The Mumbai bench of Income Tax Appellate Tribunal (ITAT) has recently held purchase of property within specified period of one year before sale of capital asset allowable as capital gain exemption under section 54F of the Income Tax Act 1961.
Assesee Akshay Janak Shah is an individual engaged in the business of trading in diamonds under the name and style of Universal Gems. The return filed by the assessee was selected for scrutiny. During the assessment proceedings, the Assessing Officer noted that the Appellant had sold his 50% share along with the other joint owner in the commercial property being office premises and the consideration amount was not mentioned in the return Income.
Assessee was asked to show cause why amount consideration of sale amount should not be added to the total income of the assessee under the head short-term capital gains
Assessee replied that at the same time the assessee purchased residential property. The purchase consideration for the residential house was more than the assessee‟s share in the sale consideration arising from sale of Capital Asset and therefore, the assessee had claimed exemption from long term capital gains under Section 54F of the Income Tax Act 1961.
After the document verification assessing officer computed the period of holding of Capital Asset as 33 months and concluded that short term capital gain accrued to the assessee.Against this order assessee filed an appeal before ITAT
Rajesh Shah Counsel for the assessee contended that Capital Asset was held by the Appellant for more than 36 months and therefore, the capital gains arising on transfer of such Capital Asset were in the nature of long-term capital gains
Moreover, the transfer of the Capital Asset took place during the previous year relevant to the Assessment Year 2013-14. The long terms capital gains arising transfer of capital was exempt under Section 54F of the Income Tax Act 1961 as the assessee had purchased a residential property within a period of one year before the sale of the Capital Asset
Tejinder Pal Singh Anand counsel for the revenue contented that the Capital Asset transferred by the Appellant was held by the assessee only for a period of 33 months and therefore was a short-term capital asset. Hence the exemption under Section 54F of the Income Tax Act 1961 was not available to assessee.

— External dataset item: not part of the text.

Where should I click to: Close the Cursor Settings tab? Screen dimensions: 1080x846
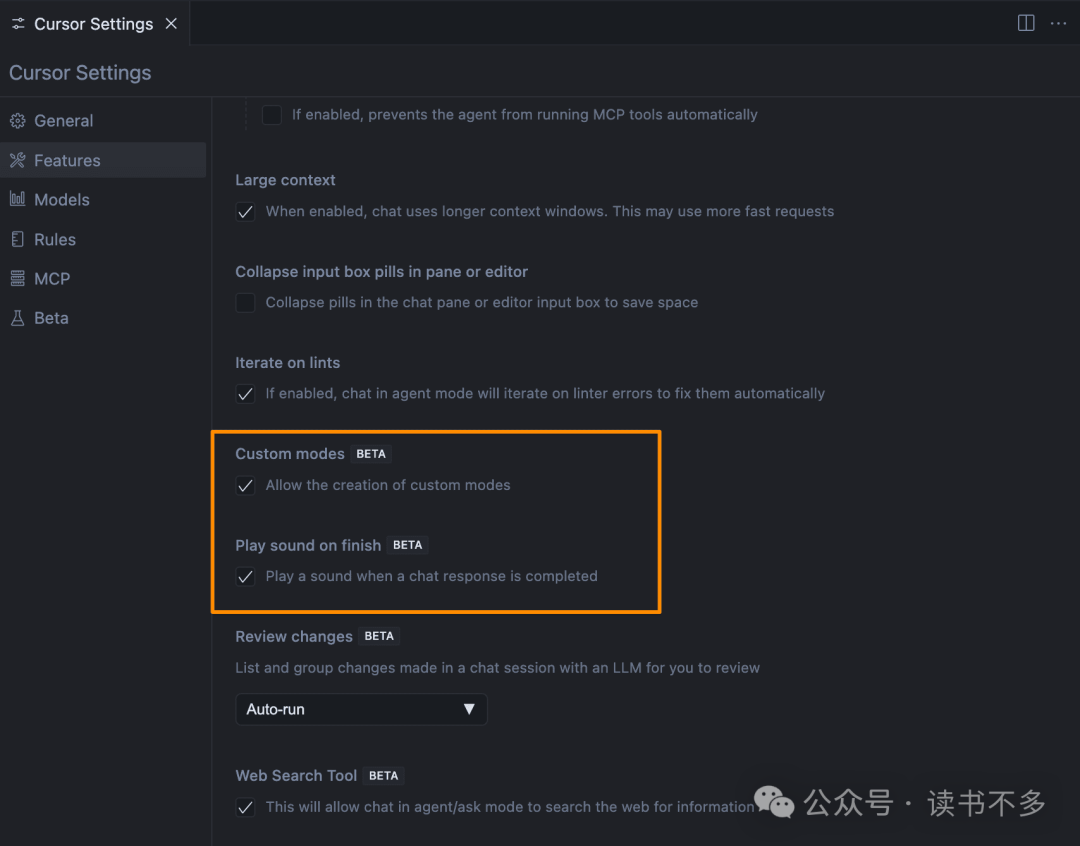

After considering the contentions of the both parties the division bench of ITAT comprising M. Balaganesh, (Accountant) and Rahul Chaudhary, (Judicial Member) allowed the appeal filed by the assessee
The bench further observed that “in terms of Section 2(47(v) of the Act, the transfer of Capital Asset took place on 30.09.2012, which fell within the previous year relevant to the Assessment Year 2013-14. The Appellant had purchased residential property on 17.08.2012 which fell within the specified period of one year before the sale of the Capital Asset. The Appellant was, therefore, entitled to claim exemption under Section 54F of the Income Tax Act 1961.”